**Exercise**
Take every line in the entries that includes the word "will" and copy it.

──────── Record set

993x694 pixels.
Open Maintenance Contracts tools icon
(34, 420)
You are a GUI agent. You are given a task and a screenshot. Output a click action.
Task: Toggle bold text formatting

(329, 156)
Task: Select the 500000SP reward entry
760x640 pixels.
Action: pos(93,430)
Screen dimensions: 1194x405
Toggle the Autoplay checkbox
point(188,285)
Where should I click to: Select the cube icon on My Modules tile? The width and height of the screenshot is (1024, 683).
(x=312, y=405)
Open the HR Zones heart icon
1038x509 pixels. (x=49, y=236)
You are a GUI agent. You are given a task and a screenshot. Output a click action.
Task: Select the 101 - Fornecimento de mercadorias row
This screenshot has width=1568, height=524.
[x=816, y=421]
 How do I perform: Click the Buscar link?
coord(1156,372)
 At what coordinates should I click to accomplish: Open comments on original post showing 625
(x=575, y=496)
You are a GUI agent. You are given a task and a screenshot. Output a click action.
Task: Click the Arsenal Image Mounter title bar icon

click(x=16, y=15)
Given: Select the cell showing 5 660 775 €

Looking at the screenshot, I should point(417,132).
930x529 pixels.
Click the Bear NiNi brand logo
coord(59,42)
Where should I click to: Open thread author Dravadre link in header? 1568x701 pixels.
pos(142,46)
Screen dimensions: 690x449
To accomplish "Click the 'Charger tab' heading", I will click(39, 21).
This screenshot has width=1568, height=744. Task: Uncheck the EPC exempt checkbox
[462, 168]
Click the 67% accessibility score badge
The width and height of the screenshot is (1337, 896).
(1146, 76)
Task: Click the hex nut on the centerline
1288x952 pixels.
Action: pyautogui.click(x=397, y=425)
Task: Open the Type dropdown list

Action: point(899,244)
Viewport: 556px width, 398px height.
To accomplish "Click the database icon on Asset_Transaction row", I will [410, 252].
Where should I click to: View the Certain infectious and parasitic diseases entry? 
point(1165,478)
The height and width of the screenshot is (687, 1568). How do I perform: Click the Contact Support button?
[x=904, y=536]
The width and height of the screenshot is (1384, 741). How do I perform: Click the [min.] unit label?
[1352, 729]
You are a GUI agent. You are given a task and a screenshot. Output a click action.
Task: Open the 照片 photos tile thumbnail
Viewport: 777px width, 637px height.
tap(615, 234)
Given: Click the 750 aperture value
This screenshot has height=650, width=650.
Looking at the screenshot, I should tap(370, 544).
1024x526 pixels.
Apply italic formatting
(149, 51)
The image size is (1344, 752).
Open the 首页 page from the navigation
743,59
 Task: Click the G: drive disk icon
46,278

────────────────

**Answer**
To accomplish "Click the 'Charger tab' heading", I will click(39, 21).
To accomplish "Click the database icon on Asset_Transaction row", I will [410, 252].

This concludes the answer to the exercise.